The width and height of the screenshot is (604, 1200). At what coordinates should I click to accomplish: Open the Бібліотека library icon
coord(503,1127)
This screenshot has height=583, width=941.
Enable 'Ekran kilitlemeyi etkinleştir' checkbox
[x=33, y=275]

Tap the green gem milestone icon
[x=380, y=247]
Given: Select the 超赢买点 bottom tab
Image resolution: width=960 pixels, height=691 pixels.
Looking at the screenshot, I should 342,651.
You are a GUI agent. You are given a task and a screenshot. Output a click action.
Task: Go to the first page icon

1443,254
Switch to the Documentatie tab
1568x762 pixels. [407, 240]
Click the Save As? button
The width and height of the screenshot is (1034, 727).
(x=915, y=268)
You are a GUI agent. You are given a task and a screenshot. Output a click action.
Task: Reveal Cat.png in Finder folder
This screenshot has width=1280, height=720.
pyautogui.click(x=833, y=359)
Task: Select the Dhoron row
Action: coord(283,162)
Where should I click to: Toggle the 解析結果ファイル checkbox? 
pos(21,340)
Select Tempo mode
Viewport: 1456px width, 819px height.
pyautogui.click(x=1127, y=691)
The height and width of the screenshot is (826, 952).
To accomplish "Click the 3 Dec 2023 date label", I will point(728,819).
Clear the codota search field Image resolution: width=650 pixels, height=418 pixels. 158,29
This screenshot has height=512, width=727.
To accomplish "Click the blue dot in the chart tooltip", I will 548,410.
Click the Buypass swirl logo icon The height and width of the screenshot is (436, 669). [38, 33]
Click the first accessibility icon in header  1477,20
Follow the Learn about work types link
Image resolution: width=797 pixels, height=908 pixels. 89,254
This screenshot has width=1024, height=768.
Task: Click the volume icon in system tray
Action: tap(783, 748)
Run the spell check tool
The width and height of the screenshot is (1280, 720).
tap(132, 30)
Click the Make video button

━━━━━━━━━━━━━━━━

Assignment
Transcribe the entries exactly.

Answer for this exercise
The width and height of the screenshot is (604, 1200). At what coordinates should I click to accomplish: Open the Бібліотека library icon
coord(503,1127)
This screenshot has height=583, width=941.
Enable 'Ekran kilitlemeyi etkinleştir' checkbox
[x=33, y=275]

Tap the green gem milestone icon
[x=380, y=247]
Given: Select the 超赢买点 bottom tab
Image resolution: width=960 pixels, height=691 pixels.
Looking at the screenshot, I should 342,651.
You are a GUI agent. You are given a task and a screenshot. Output a click action.
Task: Go to the first page icon

1443,254
Switch to the Documentatie tab
1568x762 pixels. [407, 240]
Click the Save As? button
The width and height of the screenshot is (1034, 727).
(x=915, y=268)
You are a GUI agent. You are given a task and a screenshot. Output a click action.
Task: Reveal Cat.png in Finder folder
This screenshot has width=1280, height=720.
pyautogui.click(x=833, y=359)
Task: Select the Dhoron row
Action: coord(283,162)
Where should I click to: Toggle the 解析結果ファイル checkbox? 
pos(21,340)
Select Tempo mode
Viewport: 1456px width, 819px height.
pyautogui.click(x=1127, y=691)
The height and width of the screenshot is (826, 952).
To accomplish "Click the 3 Dec 2023 date label", I will point(728,819).
Clear the codota search field Image resolution: width=650 pixels, height=418 pixels. 158,29
This screenshot has height=512, width=727.
To accomplish "Click the blue dot in the chart tooltip", I will 548,410.
Click the Buypass swirl logo icon The height and width of the screenshot is (436, 669). [38, 33]
Click the first accessibility icon in header  1477,20
Follow the Learn about work types link
Image resolution: width=797 pixels, height=908 pixels. 89,254
This screenshot has width=1024, height=768.
Task: Click the volume icon in system tray
Action: tap(783, 748)
Run the spell check tool
The width and height of the screenshot is (1280, 720).
tap(132, 30)
Click the Make video button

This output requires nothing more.